How our small startup survived the Amazon EC2 cloud-pocalypse

josephruscio · on April 23, 2011

This "cloud-pocalypse" simultaneously affected multiple availability zones in US-East. Had you had the misfortune to have your multi-AZ pair in two affected zones you would have had significant downtime. The only architectures that were truly safe from this outage were those with a completely multi-region strategy, and I suspect those are very far and few between.

josephruscio · on April 23, 2011

I should clarify, if your title was "How we minimized the impact of the cloud-pocalypse", then the content of the article is fine. I think most SaaS operators would define "surviving" as no downtime e.g. Netflix.

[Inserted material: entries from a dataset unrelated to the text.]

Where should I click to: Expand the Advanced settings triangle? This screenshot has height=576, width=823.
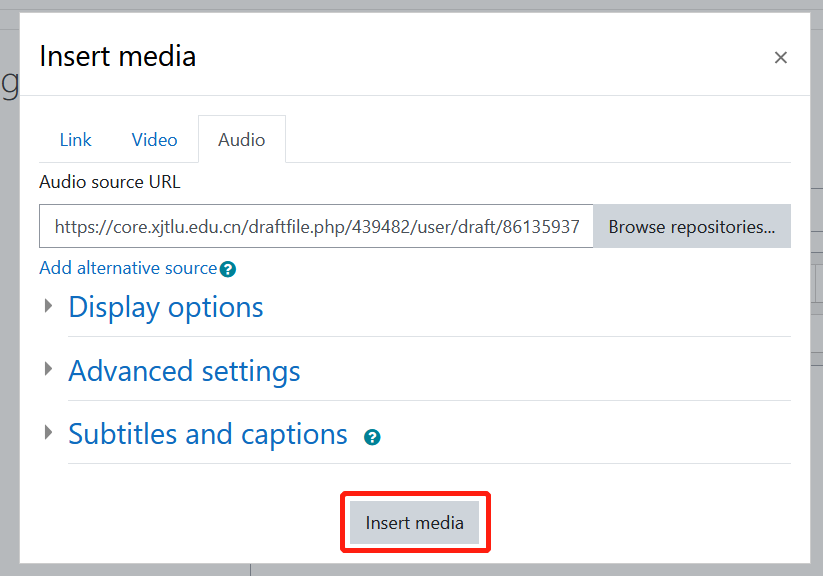[x=48, y=369]
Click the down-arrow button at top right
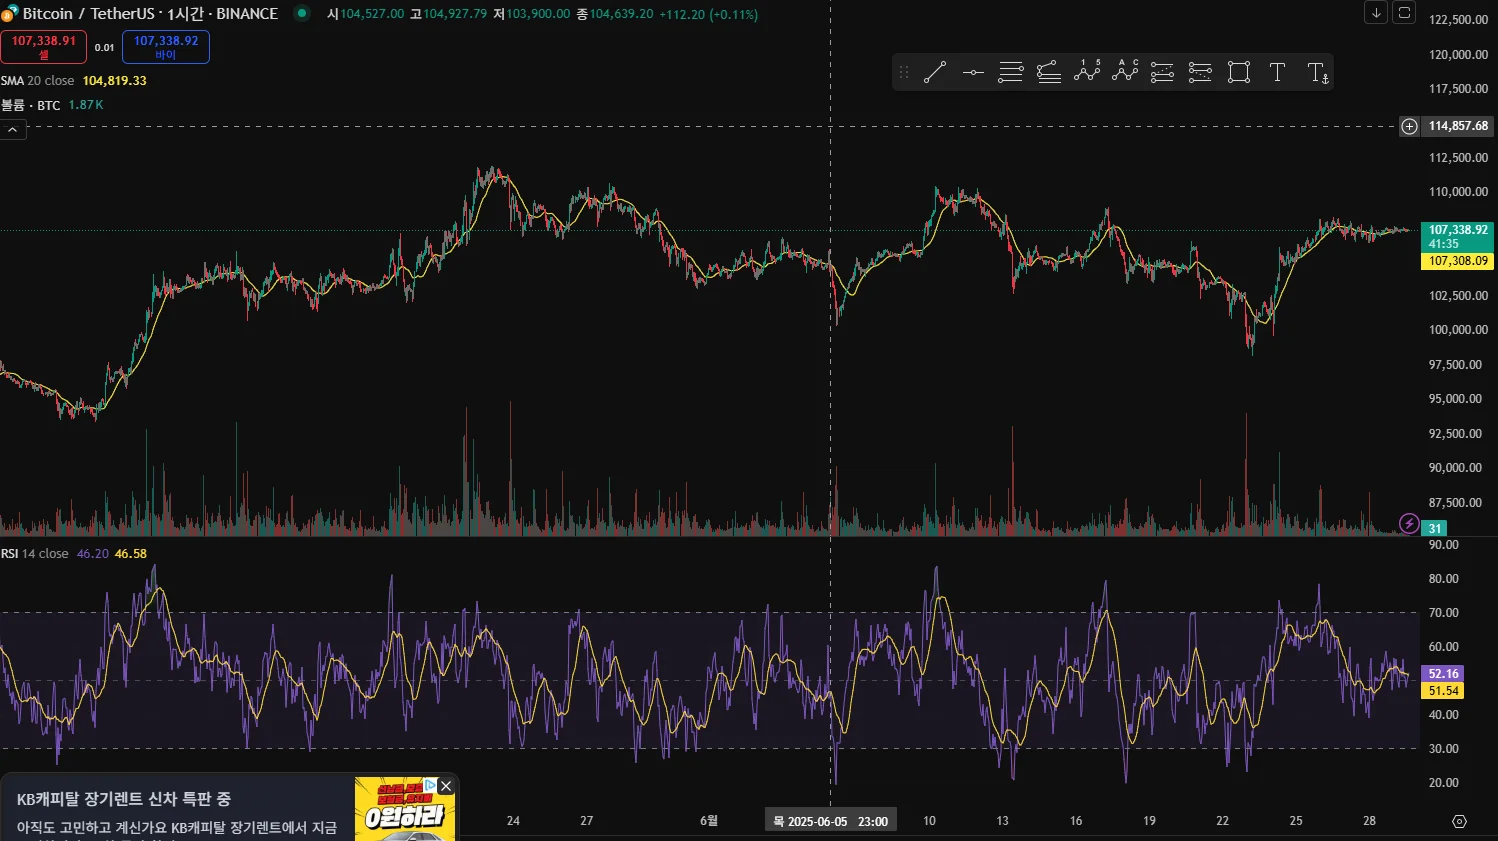 [1376, 12]
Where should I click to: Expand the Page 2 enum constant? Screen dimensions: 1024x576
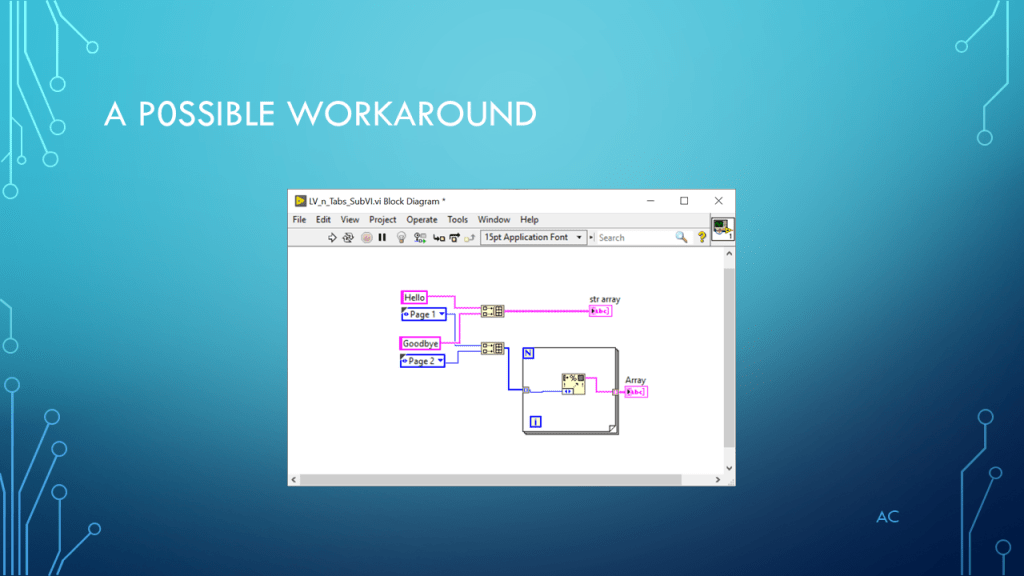[423, 361]
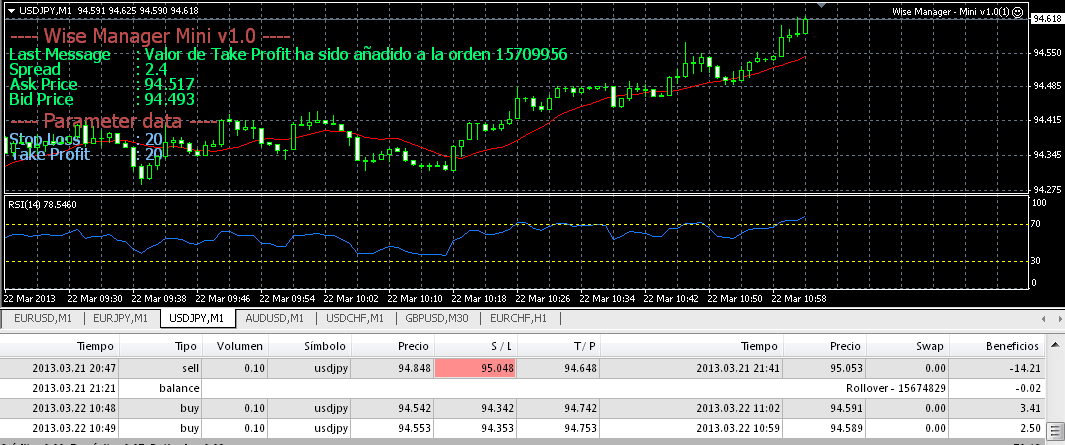Switch to the EURUSD,M1 chart tab
This screenshot has height=445, width=1065.
[x=43, y=318]
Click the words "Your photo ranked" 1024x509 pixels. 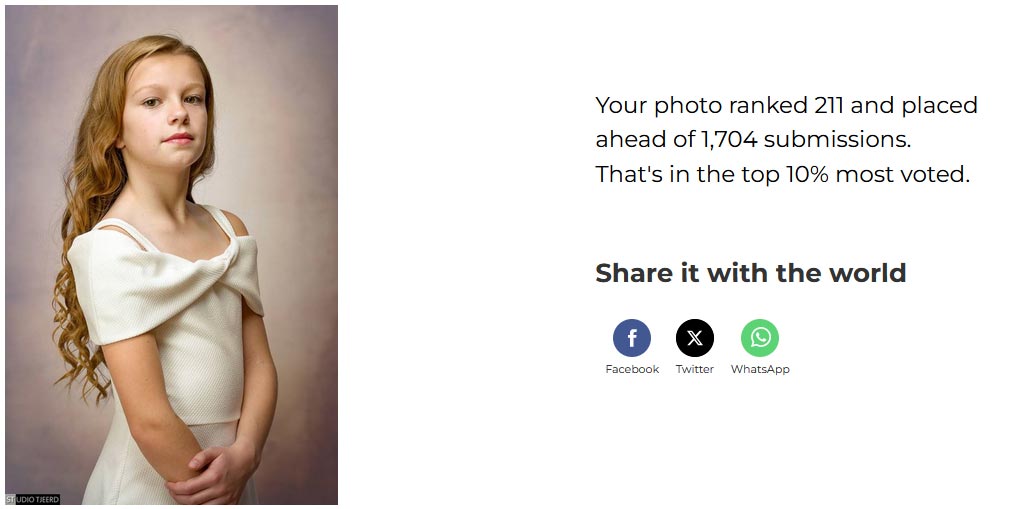[701, 105]
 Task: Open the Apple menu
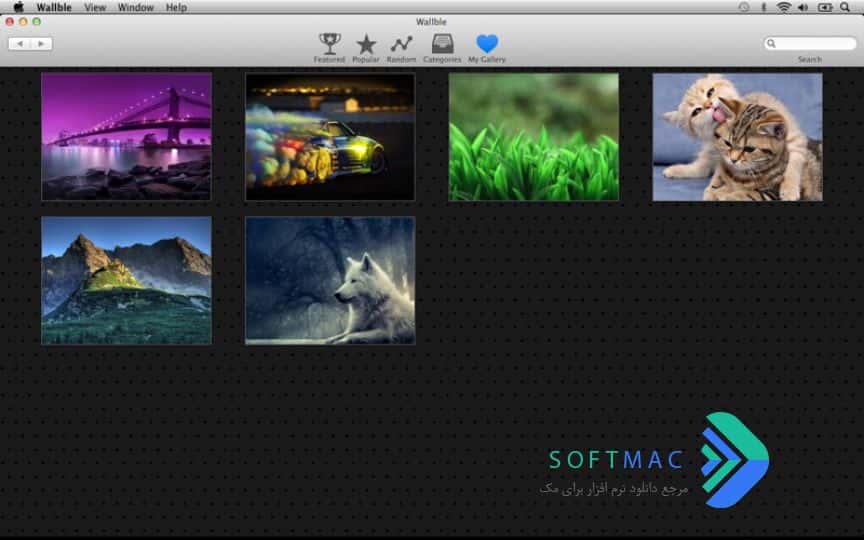tap(18, 7)
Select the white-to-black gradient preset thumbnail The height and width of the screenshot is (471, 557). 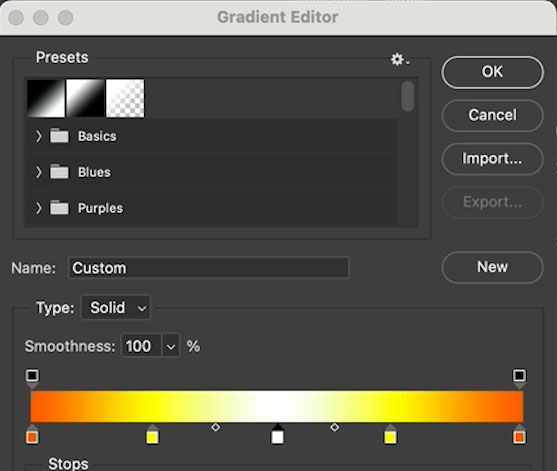(86, 98)
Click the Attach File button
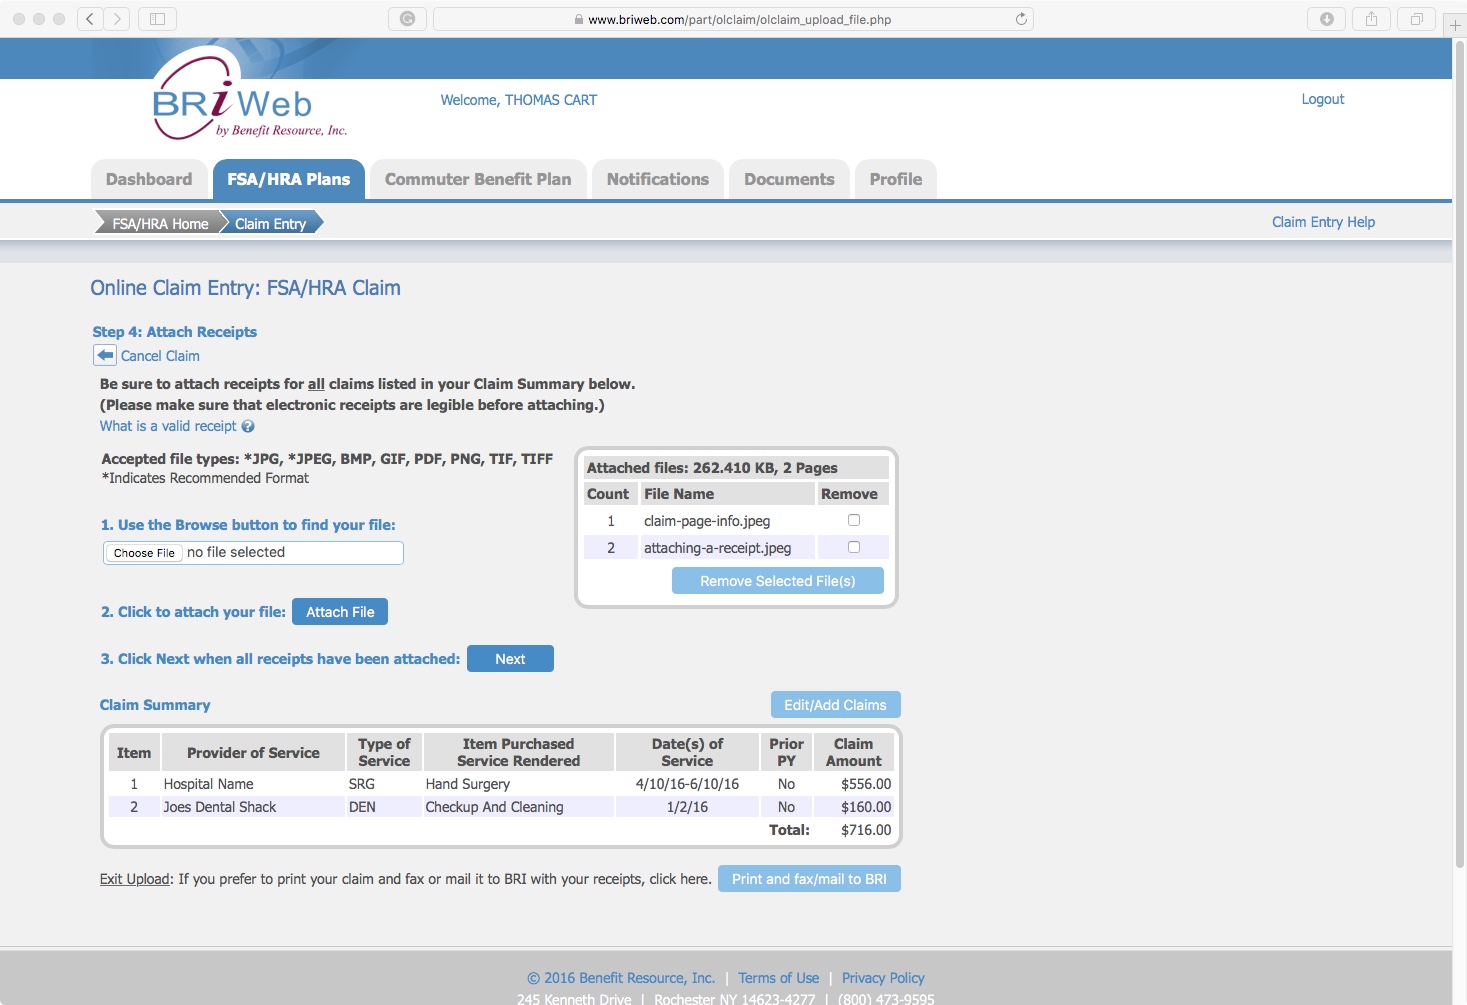The height and width of the screenshot is (1005, 1467). click(339, 611)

krobertson · on April 23, 2011

I am still waiting for Amazon's post-mortem, which I hope is honest. All the other services (4sq, Quora, etc) seriously were all in the same AZ and made the mistake of spreading their infrastructure to multiple AZs?

Amazon has seemed rather dishonest about the true breadth of the outage.

saurik · on April 23, 2011

I second this. It simply seems way too convenient that every single service that I actually know about that is using EC2 (strictly based on prior knowledge) happened to be deployed into the same availability zone. I mean, some were also in other zones (like Netflix), but seriously, from a bayesian analysis perspective, "something seems rotten" about the conclusions that I can draw from "reddit, Quora, Heroku, foursquare, Netflix, and Cydia were all relying on the same zone" + "I only know of one other service using EC2, I haven't heard back from them, and do not know if they used EBS anyway".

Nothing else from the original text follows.